The Minnesota Department of Health received a federal grant Thursday of $875,000 every year for the next five years. The grant will allow Minnesota to join 21 other states included on the Centers for Disease Control and Prevention’s National Environmental Public Health Tracking Network.

Incidences of respiratory disease, high blood lead level, cancer, low birth weight and water and air hazards are among the information that will be available on the website.

The national effort to track public health began in 2006, and was implemented in 16 states. Minnesota is part of a second wave of the program, Johnson said.

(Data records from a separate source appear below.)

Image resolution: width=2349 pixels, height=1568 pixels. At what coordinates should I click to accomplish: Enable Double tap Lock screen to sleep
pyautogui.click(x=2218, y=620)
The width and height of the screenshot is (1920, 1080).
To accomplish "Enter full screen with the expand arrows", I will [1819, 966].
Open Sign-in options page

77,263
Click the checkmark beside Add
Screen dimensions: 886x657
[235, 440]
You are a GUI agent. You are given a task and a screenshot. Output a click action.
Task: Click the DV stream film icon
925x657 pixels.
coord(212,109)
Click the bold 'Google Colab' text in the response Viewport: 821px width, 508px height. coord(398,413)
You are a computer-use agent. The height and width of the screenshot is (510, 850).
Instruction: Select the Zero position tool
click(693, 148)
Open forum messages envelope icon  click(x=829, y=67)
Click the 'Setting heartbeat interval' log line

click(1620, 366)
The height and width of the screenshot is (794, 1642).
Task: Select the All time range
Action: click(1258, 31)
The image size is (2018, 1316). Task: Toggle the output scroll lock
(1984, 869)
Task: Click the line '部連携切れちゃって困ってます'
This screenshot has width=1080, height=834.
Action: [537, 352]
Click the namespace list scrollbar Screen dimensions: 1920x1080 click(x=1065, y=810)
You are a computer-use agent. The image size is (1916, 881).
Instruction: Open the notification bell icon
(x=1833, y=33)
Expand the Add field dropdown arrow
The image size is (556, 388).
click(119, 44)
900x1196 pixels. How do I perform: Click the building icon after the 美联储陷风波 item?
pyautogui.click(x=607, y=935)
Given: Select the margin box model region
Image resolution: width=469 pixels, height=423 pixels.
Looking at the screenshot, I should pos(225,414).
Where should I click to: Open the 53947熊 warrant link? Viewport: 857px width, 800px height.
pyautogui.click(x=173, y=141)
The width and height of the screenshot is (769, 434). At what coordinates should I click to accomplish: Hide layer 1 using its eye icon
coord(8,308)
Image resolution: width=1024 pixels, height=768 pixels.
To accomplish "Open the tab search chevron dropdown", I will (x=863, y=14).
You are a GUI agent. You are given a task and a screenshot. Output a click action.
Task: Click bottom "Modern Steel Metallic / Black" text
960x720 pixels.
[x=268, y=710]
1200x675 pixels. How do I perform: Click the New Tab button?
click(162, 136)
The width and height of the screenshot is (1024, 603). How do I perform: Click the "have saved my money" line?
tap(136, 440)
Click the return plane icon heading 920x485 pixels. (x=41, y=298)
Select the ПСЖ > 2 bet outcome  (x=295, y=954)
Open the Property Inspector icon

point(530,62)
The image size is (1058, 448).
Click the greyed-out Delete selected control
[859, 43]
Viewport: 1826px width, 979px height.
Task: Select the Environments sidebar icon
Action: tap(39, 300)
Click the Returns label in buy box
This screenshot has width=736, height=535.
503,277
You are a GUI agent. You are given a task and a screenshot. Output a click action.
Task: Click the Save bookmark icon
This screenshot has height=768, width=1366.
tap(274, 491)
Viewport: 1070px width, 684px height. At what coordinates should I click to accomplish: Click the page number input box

Environmental tracking has seen a “noticeable deficit in the past,” Bruce Alexander, an associate professor in environmental health sciences at the University of Minnesota, said.

Alexander is one of two University professors who have served on the Minnesota Environmental Public Health Tracking System’s advisory board, which was initiated by the Minnesota Legislature in 2007, and released its first report on January 15, 2009. The other, John Adgate , is also a professor in environmental health sciences.

The goal of the Web site “isn’t to collect new data, but is to make it easier to identify existing data,” Alexander said. The data collected will be monitored to find trends, and direct prevention efforts in public health, he said.

The Minnesota Department of Health already provides information like cancer statistics by county, and the Minnesota Pollution Control Agency’s Web site has information about some environmental concerns available to the public “pretty readily,” said Deborah Swackhamer, co-director of the

University’s Water Resources Center and a professor in environmental health sciences.

Although a lot of the data already “exists out there,” it is spread across “various agencies and various programs,” Jean Johnson, an environmental epidemiologist, said.

The Web site will put information together in one place, making it more accessible to the public, policy makers and researchers, Johnson said.

However, the most recent public health data available is from 2007, and the website “can have a one to two year lag,” Johnson said.

Part of the struggle in providing up-to-date data is balancing the tracking of information with Minnesotans’ privacy concerns. Although Minnesota is a “socially progressive” state, many people’s fear of giving out information about their private property keeps the state from being at the forefront of the tracking program, Swackhamer said.

Although details of the Web site and funding are not finalized, Alexander said the data could be available at many different levels, including metro or non-metro, by county, zip code or city. Of the federal funding, “a good portion will go to the IT piece,” other funding will go to health educators and scientists analyzing the data, Johnson said.

Although the creation of the Web site will be a “long, on-going process,” it will ultimately provide a “foundation for making decisions in public health,” Alexander said.